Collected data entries

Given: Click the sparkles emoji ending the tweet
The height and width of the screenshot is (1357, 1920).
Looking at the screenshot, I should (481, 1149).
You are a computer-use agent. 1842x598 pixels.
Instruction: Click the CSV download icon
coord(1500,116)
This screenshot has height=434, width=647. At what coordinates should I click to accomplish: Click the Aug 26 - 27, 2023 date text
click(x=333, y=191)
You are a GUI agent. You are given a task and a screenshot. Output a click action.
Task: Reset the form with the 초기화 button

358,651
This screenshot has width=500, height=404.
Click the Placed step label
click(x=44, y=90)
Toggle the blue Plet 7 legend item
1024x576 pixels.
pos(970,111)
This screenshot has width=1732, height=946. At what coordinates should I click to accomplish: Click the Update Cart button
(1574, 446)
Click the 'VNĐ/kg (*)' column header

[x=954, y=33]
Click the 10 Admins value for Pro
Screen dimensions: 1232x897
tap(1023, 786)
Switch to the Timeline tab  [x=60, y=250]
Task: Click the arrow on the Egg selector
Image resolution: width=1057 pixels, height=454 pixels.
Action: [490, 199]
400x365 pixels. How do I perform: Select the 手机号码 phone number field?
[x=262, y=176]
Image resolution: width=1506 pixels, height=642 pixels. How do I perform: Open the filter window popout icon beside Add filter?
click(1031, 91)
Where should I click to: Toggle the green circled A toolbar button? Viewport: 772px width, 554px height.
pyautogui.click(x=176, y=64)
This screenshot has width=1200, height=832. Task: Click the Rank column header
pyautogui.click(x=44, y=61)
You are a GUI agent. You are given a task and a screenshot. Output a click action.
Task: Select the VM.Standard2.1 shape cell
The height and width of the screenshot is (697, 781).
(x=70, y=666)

**Task to complete:** None of the records may be omitted or altered when they are given again.

**Result:**
Given: Click the sparkles emoji ending the tweet
The height and width of the screenshot is (1357, 1920).
Looking at the screenshot, I should (481, 1149).
You are a computer-use agent. 1842x598 pixels.
Instruction: Click the CSV download icon
coord(1500,116)
This screenshot has height=434, width=647. At what coordinates should I click to accomplish: Click the Aug 26 - 27, 2023 date text
click(x=333, y=191)
You are a GUI agent. You are given a task and a screenshot. Output a click action.
Task: Reset the form with the 초기화 button

358,651
This screenshot has width=500, height=404.
Click the Placed step label
click(x=44, y=90)
Toggle the blue Plet 7 legend item
1024x576 pixels.
pos(970,111)
This screenshot has width=1732, height=946. At what coordinates should I click to accomplish: Click the Update Cart button
(1574, 446)
Click the 'VNĐ/kg (*)' column header

[x=954, y=33]
Click the 10 Admins value for Pro
Screen dimensions: 1232x897
tap(1023, 786)
Switch to the Timeline tab  [x=60, y=250]
Task: Click the arrow on the Egg selector
Image resolution: width=1057 pixels, height=454 pixels.
Action: [490, 199]
400x365 pixels. How do I perform: Select the 手机号码 phone number field?
[x=262, y=176]
Image resolution: width=1506 pixels, height=642 pixels. How do I perform: Open the filter window popout icon beside Add filter?
click(1031, 91)
Where should I click to: Toggle the green circled A toolbar button? Viewport: 772px width, 554px height.
pyautogui.click(x=176, y=64)
This screenshot has width=1200, height=832. Task: Click the Rank column header
pyautogui.click(x=44, y=61)
You are a GUI agent. You are given a task and a screenshot. Output a click action.
Task: Select the VM.Standard2.1 shape cell
The height and width of the screenshot is (697, 781).
(x=70, y=666)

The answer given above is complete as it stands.